[Data listing]

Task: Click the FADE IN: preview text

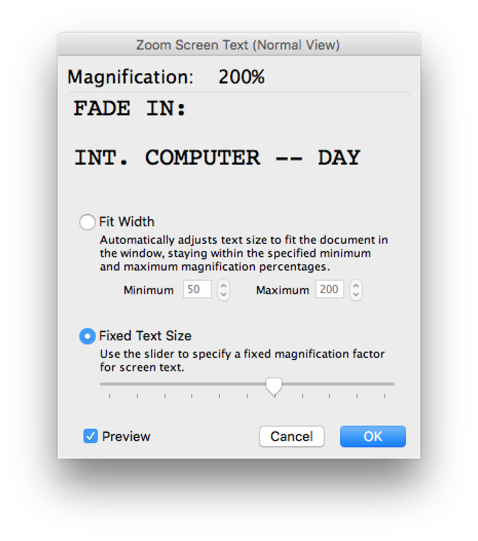Action: point(130,108)
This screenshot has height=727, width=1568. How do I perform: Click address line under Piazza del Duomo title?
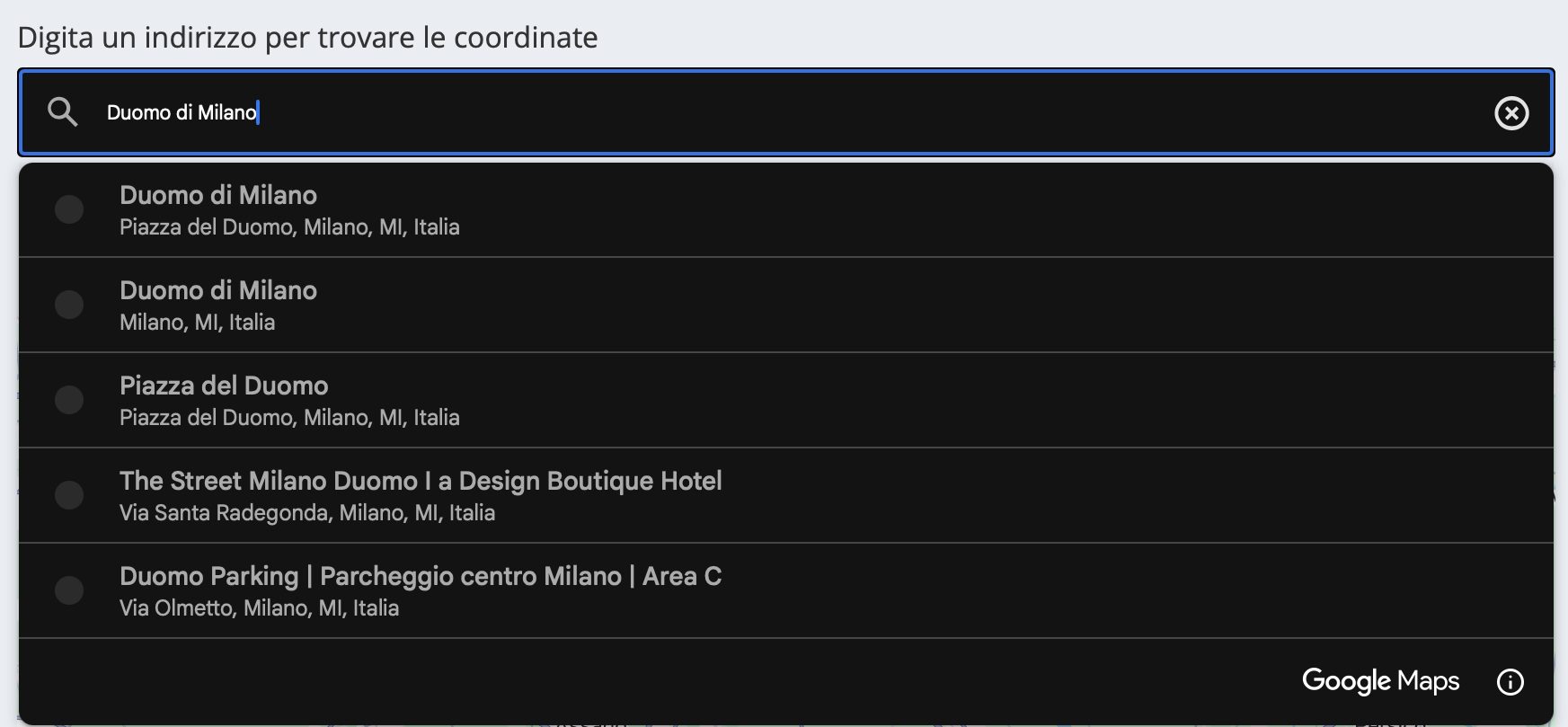coord(289,418)

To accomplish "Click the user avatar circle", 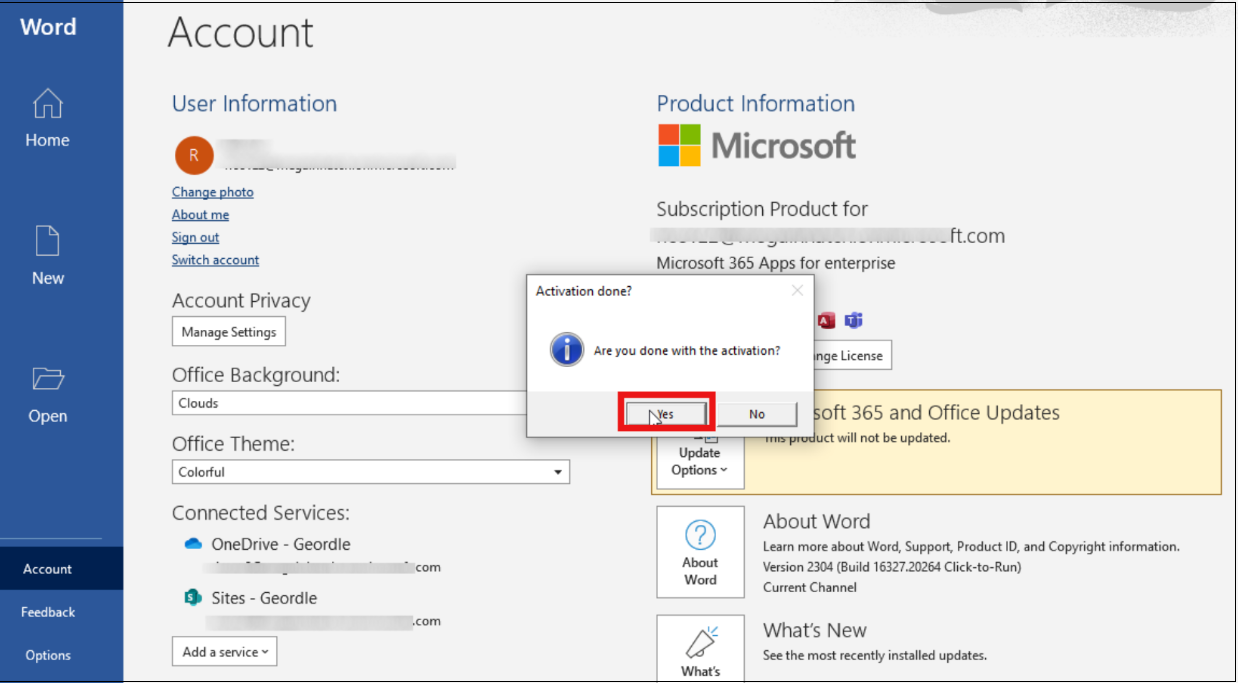I will click(x=194, y=155).
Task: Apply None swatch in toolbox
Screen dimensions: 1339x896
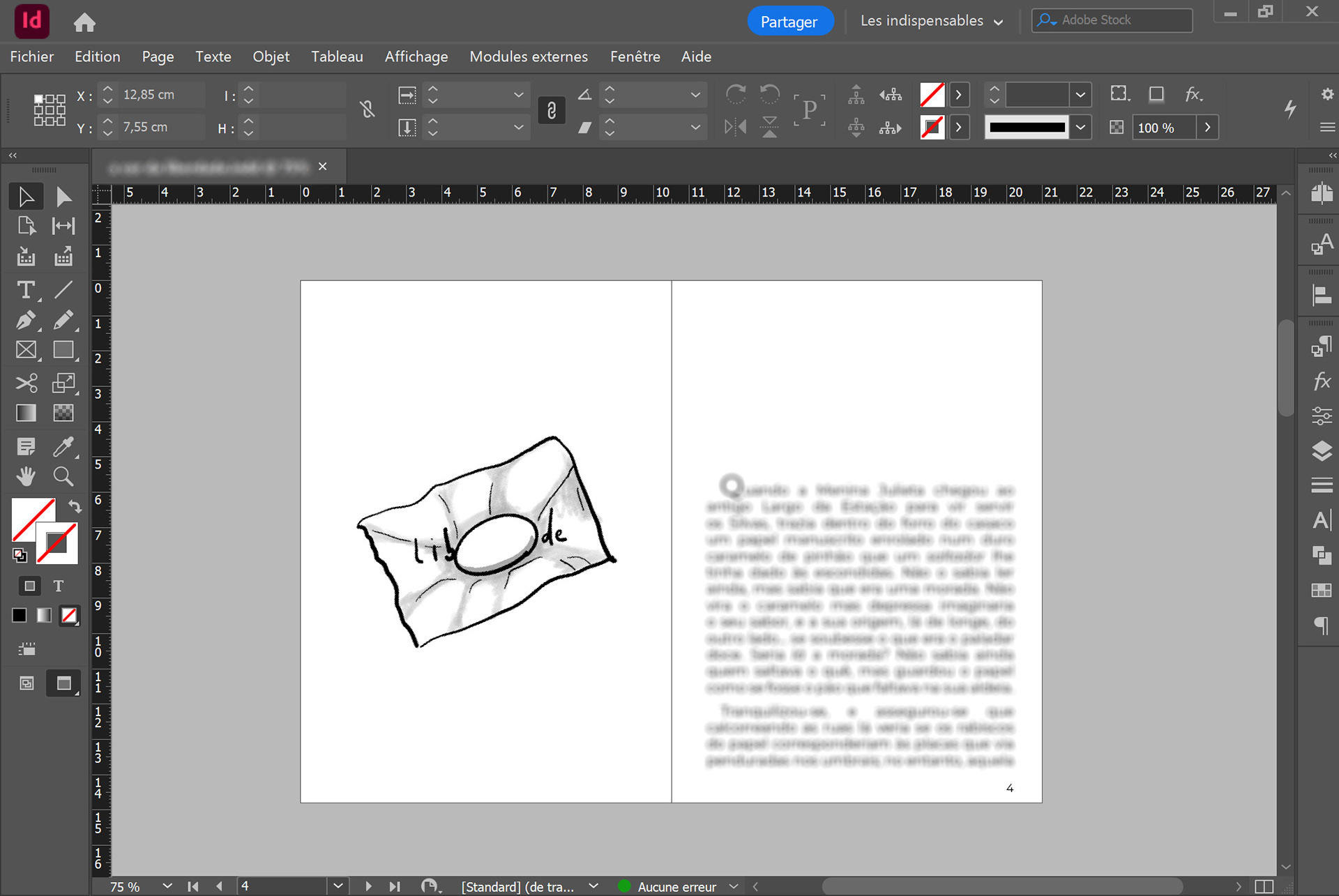Action: point(69,615)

● Exercise
Gather every line of the records that contains the string "Task" and copy each of those lines out in full.

● Full response
Task: Click the FADE IN: preview text
Task: Apply None swatch in toolbox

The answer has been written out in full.